- Data items:

____

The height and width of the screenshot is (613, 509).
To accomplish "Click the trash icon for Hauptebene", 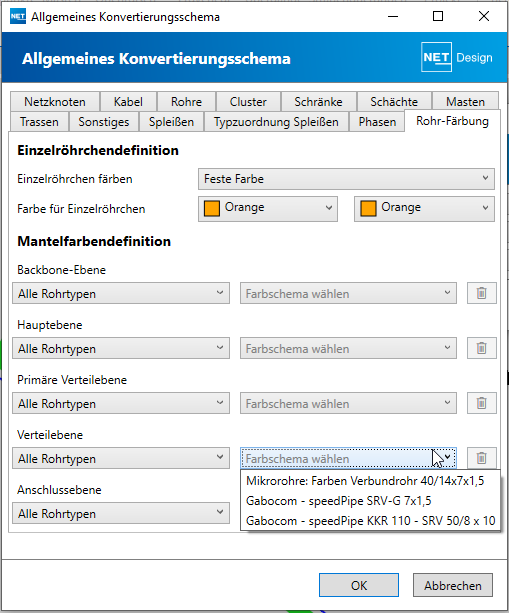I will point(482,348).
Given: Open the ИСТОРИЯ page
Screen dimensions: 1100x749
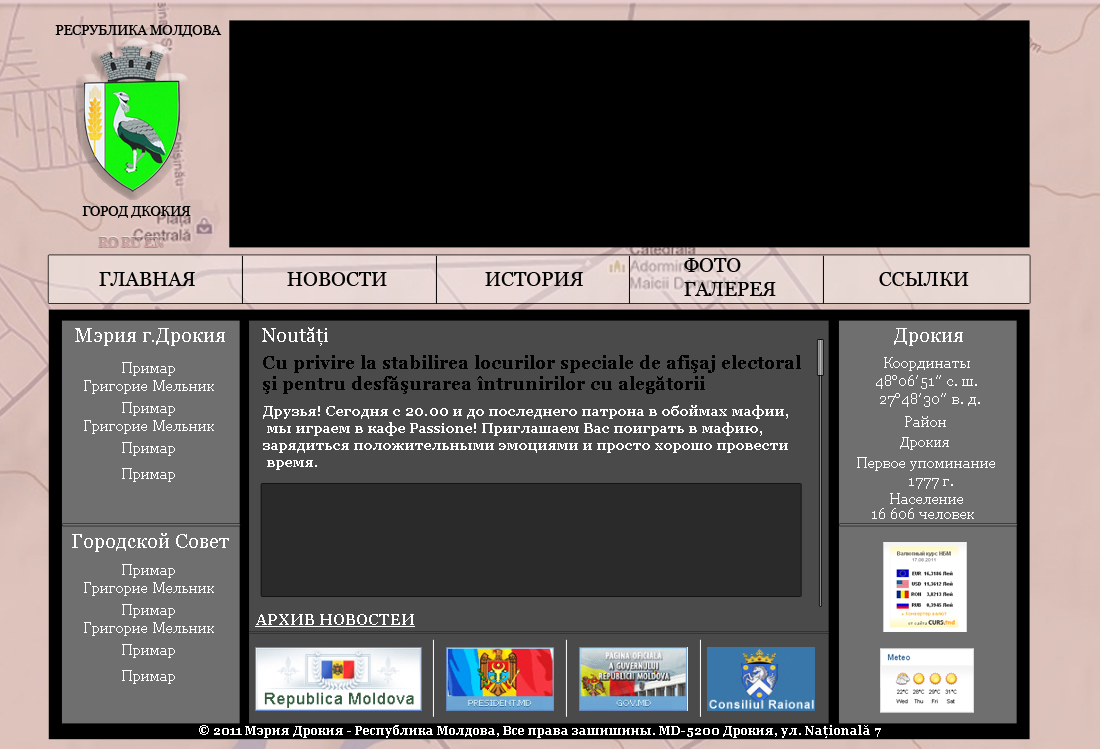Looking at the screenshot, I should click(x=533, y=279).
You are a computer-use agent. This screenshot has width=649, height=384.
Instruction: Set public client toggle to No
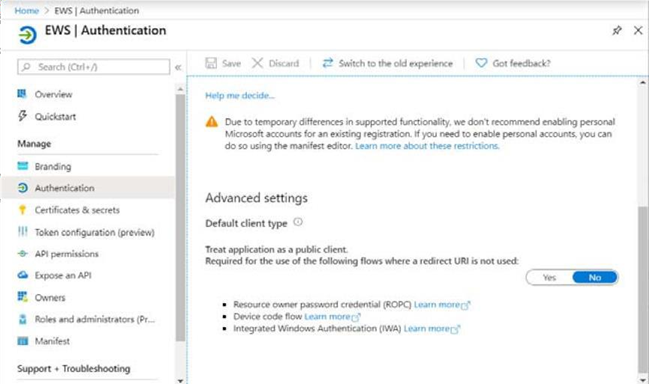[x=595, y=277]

____

- ASSIGNMENT:
Only the lines above that hold "width" are wanted. Show every one of them.

- RESULT:
The height and width of the screenshot is (613, 509).
You are a computer-use agent. This screenshot has width=649, height=384.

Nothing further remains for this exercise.